Work to do:
Can you return, word for word, the stretch of the Itanium article below from "The cmp instruction" through "of a branch."?
== Source ==
The Itanium processor, part 6: Calculating conditionals


The Itanium does not have a flags register. A flags register creates implicit dependencies between instructions, which runs contrary to the highly parallel model the Itanium was designed for. Instead of implicitly setting a register after computations, the Itanium has explicit comparison operations that put the comparison result into dedicated predicate registers.

Here's a simple fragment that performs some operation if two registers are equal.

        cmp.eq p6, p7 = r32, r33 ;;
(p6)    something

The cmp instruction compares two values and sets the two specified predicate registers as follows:

  • p6 is true if the values satisfy the condition, or false if they do not satisfy the condition.

  • p7 is set to the opposite of p6

The comparison operation generates two results, one which holds the nominal result and one which holds the opposite. This lets you conditionalize both sides of a branch.

        cmp.eq p6, p7 = r32, r33 ;;
(p6)    something // executes if they are equal
(p7)    something // executes if they are not equal

There is also a cmp4 instruction which compares two 32-bit values, in which case only the least-significant 32 bits participate in the comparison.

The comparands can be either two registers or an immediate and a register. The immediate is an 8-bit sign-extended value, though the final value may be interpreted as unsigned depending on the comparison type.

There are three comparison types:

type meaning
eq equality
lt signed less than
ltu unsigned less than

The first destination predicate register receives result of the test, and the second gets the opposite of the result.

These are the only comparisons you will see in disassembly, but the compiler can manufacture other types of comparisons. For example, if the compiler wants to perform a ge comparison, it can just do a lt comparison and flip the order of the two predicates.

More generally, the compiler can synthesize the other integer comparisons as follows:

imaginary opcode meaning synthesized as
cmp.ne p, q = a, b not equal cmp.eq q, p = a, b
cmp.ge p, q = a, b signed greater than or equal cmp.lt q, p = a, b
cmp.gt p, q = a, b signed greater than cmp.lt p, q = b, a if a is a register
cmp.lt q, p = a − 1, b if a is an immediate
cmp.le p, q = a, b signed less than or equal cmp.lt q, p = b, a if a is a register
cmp.lt p, q = a − 1, b if a is an immediate
cmp.geu p, q = a, b unsigned greater than or equal cmp.ltu q, p = a, b
cmp.gtu p, q = a, b unsigned greater than cmp.ltu p, q = b, a if a is a register
cmp.ltu q, p = a − 1, b if a is an immediate
cmp.leu p, q = a, b unsigned less than or equal cmp.ltu q, p = b, a if a is a register
cmp.ltu p, q = a − 1, b if a is an immediate

These syntheses rely on the identities

x > y  ⇔  y < x
xy  ⇔  ¬(x > y)
xy  ⇔  x − 1 < y for integers x and y, assuming no overflow
xy  ⇔  yx

The next level of complexity is the parallel comparisons. These perform a comparison and combine the result with the values already in the destination predicates.
===
== Provided data ==
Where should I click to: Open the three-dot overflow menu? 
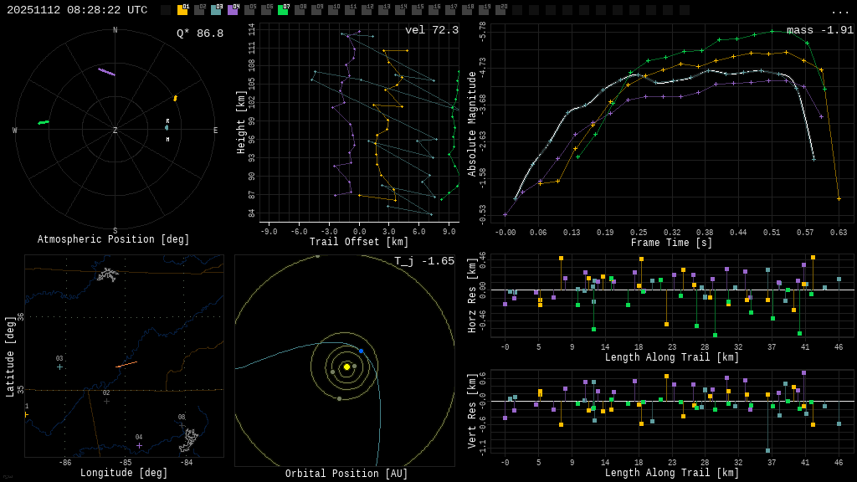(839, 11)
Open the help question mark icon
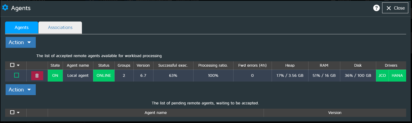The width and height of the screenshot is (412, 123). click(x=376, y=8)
===
== Provided data ==
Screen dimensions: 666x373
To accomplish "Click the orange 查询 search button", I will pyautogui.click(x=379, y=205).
===
== Provided data ==
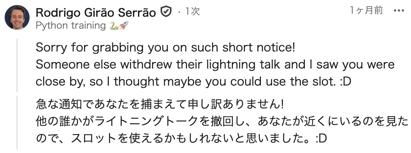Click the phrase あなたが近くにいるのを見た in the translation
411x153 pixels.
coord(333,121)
===
Exercise result:
The cmp instruction compares two values and sets the two specified predicate registers as follows:

  • p6 is true if the values satisfy the condition, or false if they do not satisfy the condition.

  • p7 is set to the opposite of p6

The comparison operation generates two results, one which holds the nominal result and one which holds the opposite. This lets you conditionalize both sides of a branch.